EINDVERSIE, 9 oktober 2012 Utrecht
Het verdwijnen van de BOA-coördinator van de politie. Er bestaat landelijk discussie over de invulling en/of het schrappen van deze taak binnen de nieuwe landelijke politieorganisatie. Groene regie is een taak van GS. Op Rijksniveau is echter besloten om de bevoegdheid voor het inzetten van de bestuurlijke strafbeschikking milieu ook in het groene domein te beleggen bij de directeuren van de RUD’s. Opleidingskosten zijn een belemmering voor de blijvende inzet van particuliere BOA’s. Zullen er bij de overdracht van Rijkstaken voldoende middelen en deskundige formatie meekomen?
Zeeland
Het aantal BOA’s van de externe partners loopt terug. Bovendien zijn BOA’s van de partners in veel gevallen primair beheerder en pas in de tweede plaats toezichthouder. Voor toezicht en handhaving hebben deze BOA’s daarom in de regel slechts beperkt tijd. Dat maakt dat deze partners over het algemeen minder enthousiast zijn om samen met de provincie handhavingsplannen op te stellen. Het gaat immers maar om een paar uur per week.

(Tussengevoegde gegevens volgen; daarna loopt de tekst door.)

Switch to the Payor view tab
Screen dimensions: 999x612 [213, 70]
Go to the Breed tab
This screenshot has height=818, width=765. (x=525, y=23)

Bezuinigingen en daarmee gepaard gaande reorganisaties en/of functiewijzigingen kosten veel tijd en leiden tot beperkingen.
Zuid-Holland
De randvoorwaarden voor efficient toezicht zijn nog onvoldoende aanwezig. Voorbeelden: beperkingen BOA-registratiesysteem, shape-files cross compliance, transactiemodule CJIB. De groene wetten kunnen aanhaken bij de omgevingsvergunning. Daardoor neemt het aantal beoordelaars in het veld aanzienlijk toe, terwijl de kennis van gemeentelijke en provinciale vergunningverleners over het algemeen beperkt is. Handhaving op activiteiten die door het vergunningverlenend bevoegd gezag als ‘niet schadelijk’ zijn beoordeeld is zeer lastig. Veelomvattende en gefragmenteerde informatie over de groene wetten. Het geld dat EL&I jaarlijks beschikbaar stelt voor uitvoering van de Natuurbeschermingswet en de Flora- en Faunawet sneeuwt bij de meeste provincies onder en wordt voor andere doeleinden benut. PAS (Programma Aanpak Stikstof) moet uitsluitsel geven hoe om te gaan met stikstofdepositie als gevolg van uitbreidingen van veehouderijen (en eventueel andere (landbouw)bedrijven). Als het programma Aerius het handvat wordt op basis waarvan wel/geen vergunningplicht ontstaat c.q. bestaat, dan zou op korte termijn voor alle betrokken ondernemers duidelijk moeten worden wat dat voor hen betekent. De onduidelijke gevolgen tot nu toe (en de verschillen in aanpak bij de diverse provincies) leiden tot onrust bij ondernemers en ook wethouders en tot weerstand tegen Natura 2000.